- First edition cover
- Date: 1969
- Page count: 222 pages
- Publisher: Arnoldo Mondadori Editore

Creative team
- Creator: Dino Buzzati

Translation
- Date: 6 October 2009
- Translator: Marina Harss

= Poem Strip =

1969 comic book by Dino Buzzati

Poem Strip (Poema a fumetti) is a 1969 comic book by the Italian writer and illustrator Dino Buzzati. It retells the myth of Orpheus and Eurydice, set in Milan in the 1960s. The aesthetics are influenced by 1960s pop culture. An English translation by Marina Harss was published in 2009.

==Reception==
Richard Rayner of Los Angeles Times wrote in 2009: "The images are surreal, sexy and frightening, and the text (translated here for the first time into English by Marina Harss, with lettering by Rich Tommaso) is both compelling and poetic.
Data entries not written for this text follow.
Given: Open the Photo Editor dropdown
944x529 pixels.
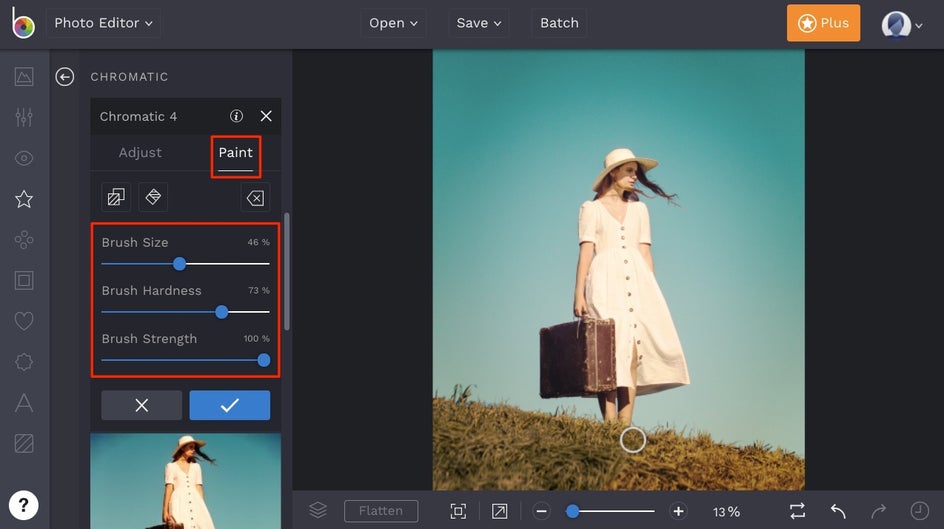Looking at the screenshot, I should [x=103, y=23].
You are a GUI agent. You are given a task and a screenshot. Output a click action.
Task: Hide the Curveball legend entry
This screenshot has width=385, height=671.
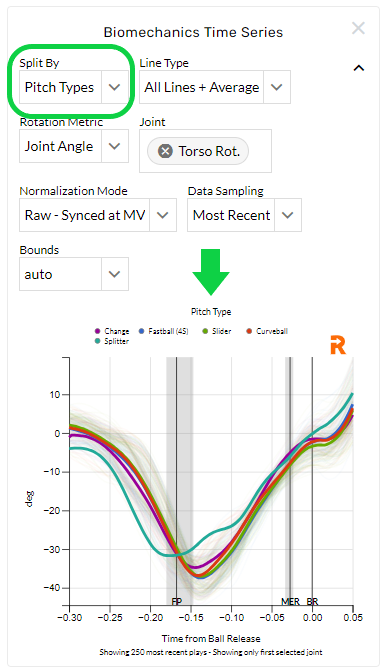point(267,331)
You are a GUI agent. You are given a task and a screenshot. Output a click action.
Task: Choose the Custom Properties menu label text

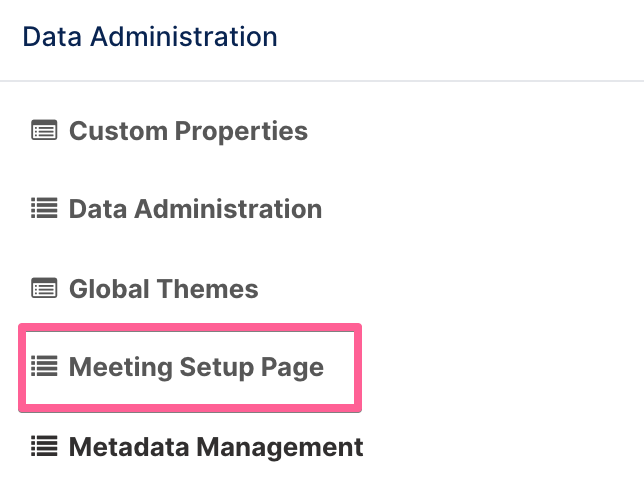189,131
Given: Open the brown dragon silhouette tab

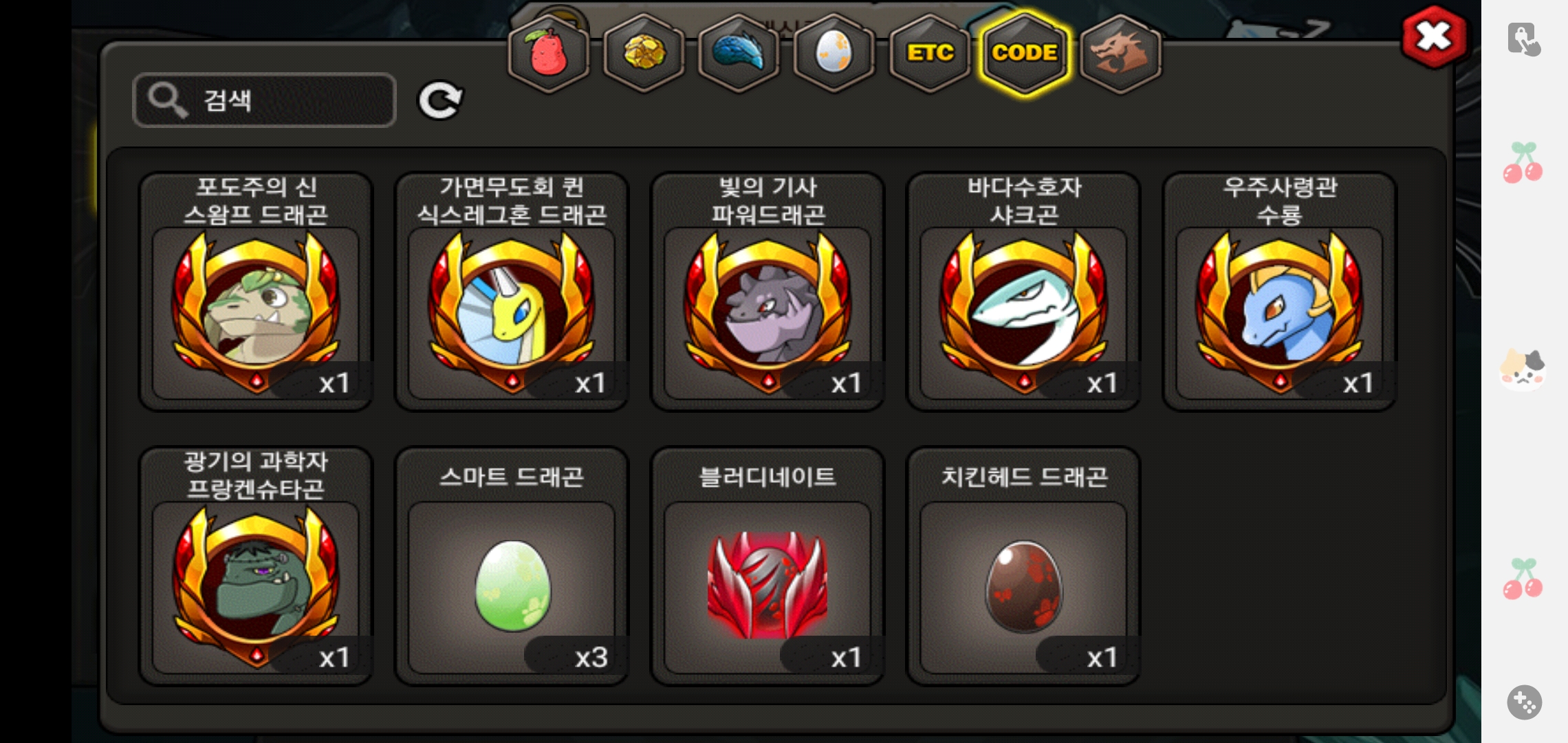Looking at the screenshot, I should tap(1120, 53).
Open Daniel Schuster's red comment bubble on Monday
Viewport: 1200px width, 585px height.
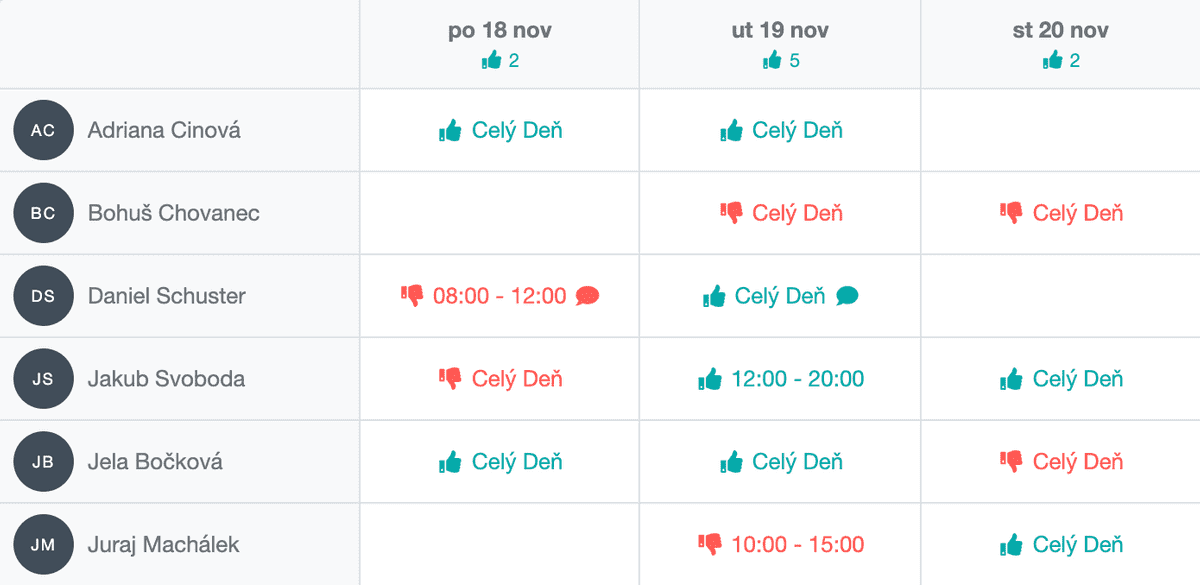point(588,296)
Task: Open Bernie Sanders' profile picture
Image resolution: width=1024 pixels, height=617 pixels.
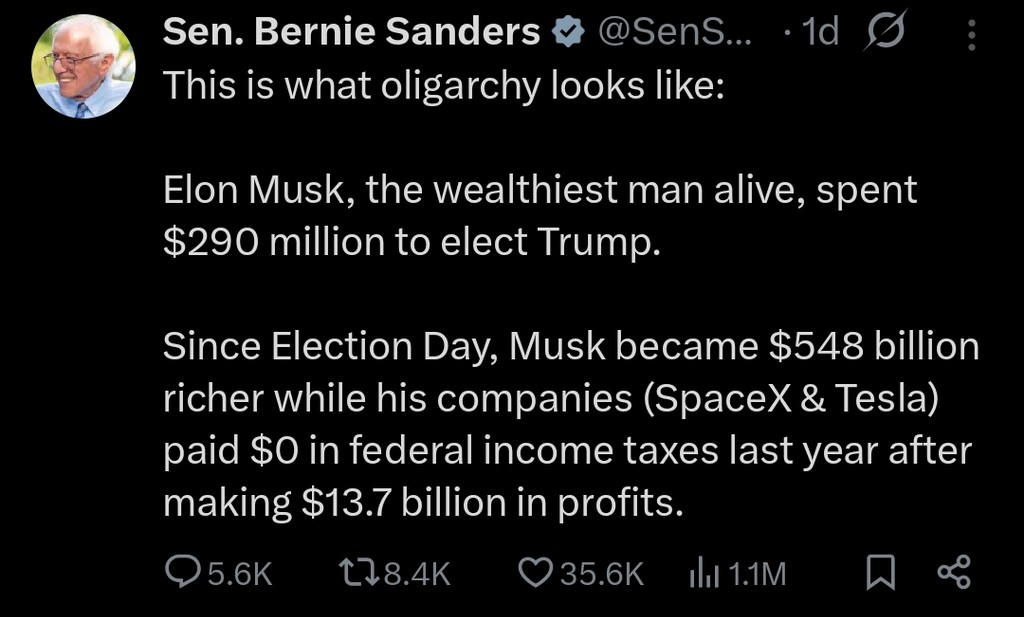Action: 83,68
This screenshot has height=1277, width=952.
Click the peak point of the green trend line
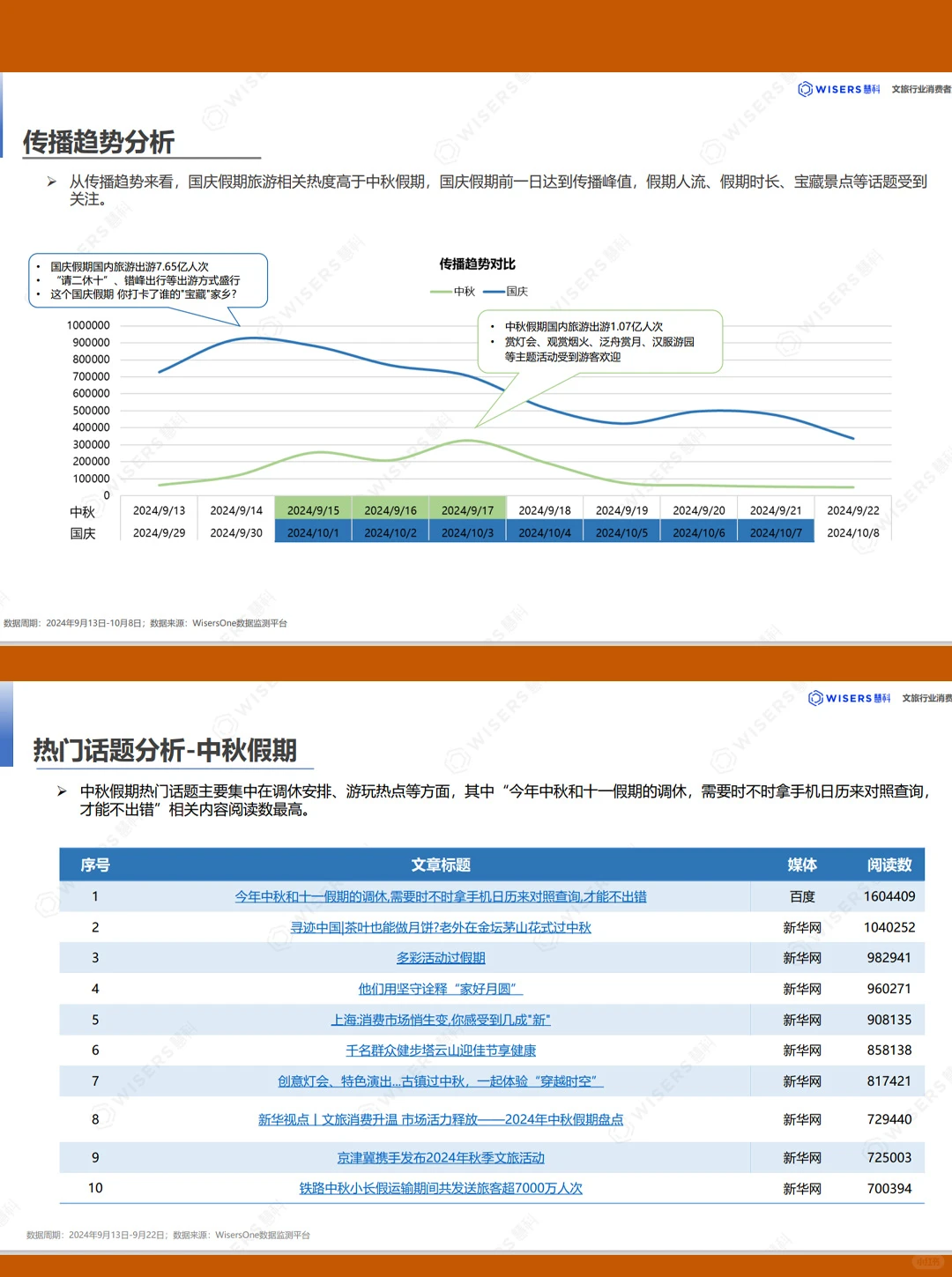click(x=468, y=441)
There are shades of Fellini, shades of Dickens, shades of the great Italian horror director Mario Bava. A beautiful book." Publishers Weekly wrote: "The text might have lost some of its lyricism in the translation from the Italian, as it occasionally seems stiff. The artwork retains its bold, sensual power, however."

==Adaptation==
The comic was the basis for the 2025 film Orfeo directed by Virgilio Villoresi.